Then Kesiah turned suddenly from the radiator, and there was an expression in her face which reminded Molly of the old lady with the bonnet trimmed with artificial purple wistaria she had seen on the train—an expression of useless knowledge and regret, as though she realized that she had missed the essential thing and that it was life, after all, that had been to blame for it. For a minute only the look lasted, for Kesiah's was a closed soul, and the smallest revelation of herself was like the agony of travail.

"If you don't mind, dear, will you carry these sheets to Patsey for
Angela's bed," she said.

At the time Gay had been only half in earnest when he promised to take Molly to Old Church, and he presented himself at breakfast next morning with the unspoken hope in his heart that she had changed her mind during the night. When she met him with her hat on, he inquired facetiously if she contemplated a journey, and proceeded to make light of her response that the carriage was ordered to take them to the station.

"But we'll starve if we go there," he urged, "the servants are scattered, and the luncheon I got last time was a subject for bad language."

"I'll cook you one, Jonathan. I can cook beautifully," she said.

The idea amused him. After all they could easily get back to dinner.

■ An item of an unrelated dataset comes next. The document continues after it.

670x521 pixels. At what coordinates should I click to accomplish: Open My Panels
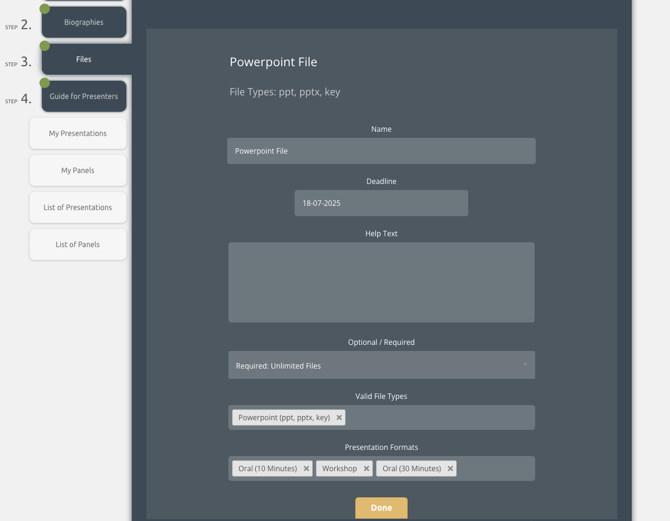[78, 170]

"I wonder if you know that you are a nuisance, Molly?" he asked, smiling, and she saw that she had won. Winning was just as easy with Jonathan as it had been with Reuben or with Abel.

It was a brilliant day, in the midst of a brief spell of Indian summer. When they left the train and drove along the corduroy road from Applegate, the forest on either side of them was gorgeous in gold and copper. Straight ahead, at the end of the long vista, they could see a bit of cloudless sky beyond the low outlines of a field; and both sky and field were wrapped in a faint purplish haze. The few belated yellow butterflies, floating over the moist places in the road, seemed to drift pensively in the autumnal stillness.

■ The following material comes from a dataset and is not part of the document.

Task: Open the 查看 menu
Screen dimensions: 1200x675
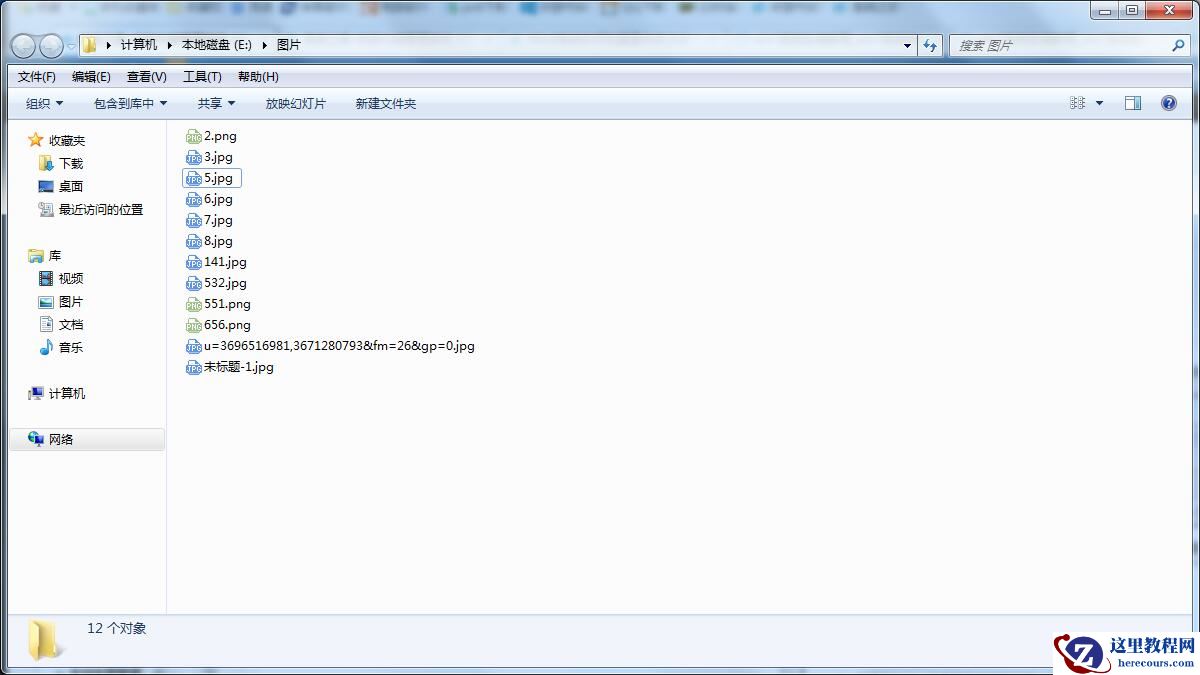Action: (x=146, y=76)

On the long drive hardly a word was spoken, for Gay was occupied with the cigar he had not had time to smoke after breakfast, and Molly was thinking that but for Reuben's death, she would never have accepted Mr. Jonathan's legacy and parted from Abel.

"All this happened because I went along the Haunt's Walk and not across the east meadow that April afternoon," she thought, "but for that, Jonathan would not have kissed me and Abel and I should not have quarrelled." It was such a little thing—only the eighth of a mile which had decided her future. She might just as easily have turned aside if she had only suspected. But life was like that—you never suspected until things had happened, and the little decisions, made in the midst of your ignorance, committed you to your destiny.